Dataset entries:
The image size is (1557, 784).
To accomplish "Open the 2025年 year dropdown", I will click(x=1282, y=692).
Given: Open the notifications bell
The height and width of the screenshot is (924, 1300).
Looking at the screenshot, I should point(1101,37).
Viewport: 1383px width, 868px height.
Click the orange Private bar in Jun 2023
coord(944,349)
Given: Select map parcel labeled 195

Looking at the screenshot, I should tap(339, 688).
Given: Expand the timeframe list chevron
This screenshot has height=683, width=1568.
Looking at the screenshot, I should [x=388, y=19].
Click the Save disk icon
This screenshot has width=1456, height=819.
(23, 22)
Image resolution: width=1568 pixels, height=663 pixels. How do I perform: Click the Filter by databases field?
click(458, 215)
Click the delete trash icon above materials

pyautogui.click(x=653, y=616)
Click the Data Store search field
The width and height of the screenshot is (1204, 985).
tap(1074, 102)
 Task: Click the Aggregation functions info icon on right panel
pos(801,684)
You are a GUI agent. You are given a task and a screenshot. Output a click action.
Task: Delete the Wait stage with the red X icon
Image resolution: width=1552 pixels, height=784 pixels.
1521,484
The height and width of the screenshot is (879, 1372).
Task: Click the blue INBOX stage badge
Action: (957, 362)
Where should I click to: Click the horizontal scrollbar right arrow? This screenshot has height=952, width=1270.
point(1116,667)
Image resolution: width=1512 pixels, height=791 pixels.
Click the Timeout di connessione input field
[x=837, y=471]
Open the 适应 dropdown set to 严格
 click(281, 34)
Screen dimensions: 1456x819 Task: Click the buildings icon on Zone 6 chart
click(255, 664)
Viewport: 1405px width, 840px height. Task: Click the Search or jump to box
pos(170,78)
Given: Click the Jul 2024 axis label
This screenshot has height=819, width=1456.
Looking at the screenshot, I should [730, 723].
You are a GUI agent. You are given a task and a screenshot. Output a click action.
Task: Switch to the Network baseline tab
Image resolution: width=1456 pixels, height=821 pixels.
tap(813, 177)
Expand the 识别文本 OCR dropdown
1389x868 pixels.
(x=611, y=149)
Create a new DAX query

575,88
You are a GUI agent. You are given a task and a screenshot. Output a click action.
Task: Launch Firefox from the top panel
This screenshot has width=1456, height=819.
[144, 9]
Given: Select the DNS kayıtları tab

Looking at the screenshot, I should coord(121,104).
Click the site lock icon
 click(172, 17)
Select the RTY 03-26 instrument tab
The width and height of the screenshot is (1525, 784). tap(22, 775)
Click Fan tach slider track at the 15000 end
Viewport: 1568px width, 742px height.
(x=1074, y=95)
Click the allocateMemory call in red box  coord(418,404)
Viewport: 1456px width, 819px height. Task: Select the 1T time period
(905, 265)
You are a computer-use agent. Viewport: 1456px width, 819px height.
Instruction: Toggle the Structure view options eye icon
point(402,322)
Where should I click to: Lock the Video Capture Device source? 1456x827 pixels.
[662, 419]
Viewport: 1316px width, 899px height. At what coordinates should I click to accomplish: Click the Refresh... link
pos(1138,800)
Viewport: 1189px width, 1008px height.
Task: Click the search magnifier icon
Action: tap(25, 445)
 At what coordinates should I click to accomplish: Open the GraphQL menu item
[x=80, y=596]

- _Task statement_
Each entry above needs to be retyped exactly as it appears.

- _Solution to the problem_
The image size is (1557, 784).
To accomplish "Open the 2025年 year dropdown", I will click(x=1282, y=692).
Given: Open the notifications bell
The height and width of the screenshot is (924, 1300).
Looking at the screenshot, I should point(1101,37).
Viewport: 1383px width, 868px height.
Click the orange Private bar in Jun 2023
coord(944,349)
Given: Select map parcel labeled 195

Looking at the screenshot, I should tap(339, 688).
Given: Expand the timeframe list chevron
This screenshot has height=683, width=1568.
Looking at the screenshot, I should [x=388, y=19].
Click the Save disk icon
This screenshot has width=1456, height=819.
(23, 22)
Image resolution: width=1568 pixels, height=663 pixels. How do I perform: Click the Filter by databases field?
click(458, 215)
Click the delete trash icon above materials

pyautogui.click(x=653, y=616)
Click the Data Store search field
The width and height of the screenshot is (1204, 985).
tap(1074, 102)
 Task: Click the Aggregation functions info icon on right panel
pos(801,684)
You are a GUI agent. You are given a task and a screenshot. Output a click action.
Task: Delete the Wait stage with the red X icon
Image resolution: width=1552 pixels, height=784 pixels.
1521,484
The height and width of the screenshot is (879, 1372).
Task: Click the blue INBOX stage badge
Action: (957, 362)
Where should I click to: Click the horizontal scrollbar right arrow? This screenshot has height=952, width=1270.
point(1116,667)
Image resolution: width=1512 pixels, height=791 pixels.
Click the Timeout di connessione input field
[x=837, y=471]
Open the 适应 dropdown set to 严格
 click(281, 34)
Screen dimensions: 1456x819 Task: Click the buildings icon on Zone 6 chart
click(255, 664)
Viewport: 1405px width, 840px height. Task: Click the Search or jump to box
pos(170,78)
Given: Click the Jul 2024 axis label
This screenshot has height=819, width=1456.
Looking at the screenshot, I should [730, 723].
You are a GUI agent. You are given a task and a screenshot. Output a click action.
Task: Switch to the Network baseline tab
Image resolution: width=1456 pixels, height=821 pixels.
tap(813, 177)
Expand the 识别文本 OCR dropdown
1389x868 pixels.
(x=611, y=149)
Create a new DAX query

575,88
You are a GUI agent. You are given a task and a screenshot. Output a click action.
Task: Launch Firefox from the top panel
This screenshot has width=1456, height=819.
[144, 9]
Given: Select the DNS kayıtları tab

Looking at the screenshot, I should coord(121,104).
Click the site lock icon
 click(172, 17)
Select the RTY 03-26 instrument tab
The width and height of the screenshot is (1525, 784). tap(22, 775)
Click Fan tach slider track at the 15000 end
Viewport: 1568px width, 742px height.
(x=1074, y=95)
Click the allocateMemory call in red box  coord(418,404)
Viewport: 1456px width, 819px height. Task: Select the 1T time period
(905, 265)
You are a computer-use agent. Viewport: 1456px width, 819px height.
Instruction: Toggle the Structure view options eye icon
point(402,322)
Where should I click to: Lock the Video Capture Device source? 1456x827 pixels.
[662, 419]
Viewport: 1316px width, 899px height. At what coordinates should I click to accomplish: Click the Refresh... link
pos(1138,800)
Viewport: 1189px width, 1008px height.
Task: Click the search magnifier icon
Action: tap(25, 445)
 At what coordinates should I click to accomplish: Open the GraphQL menu item
[x=80, y=596]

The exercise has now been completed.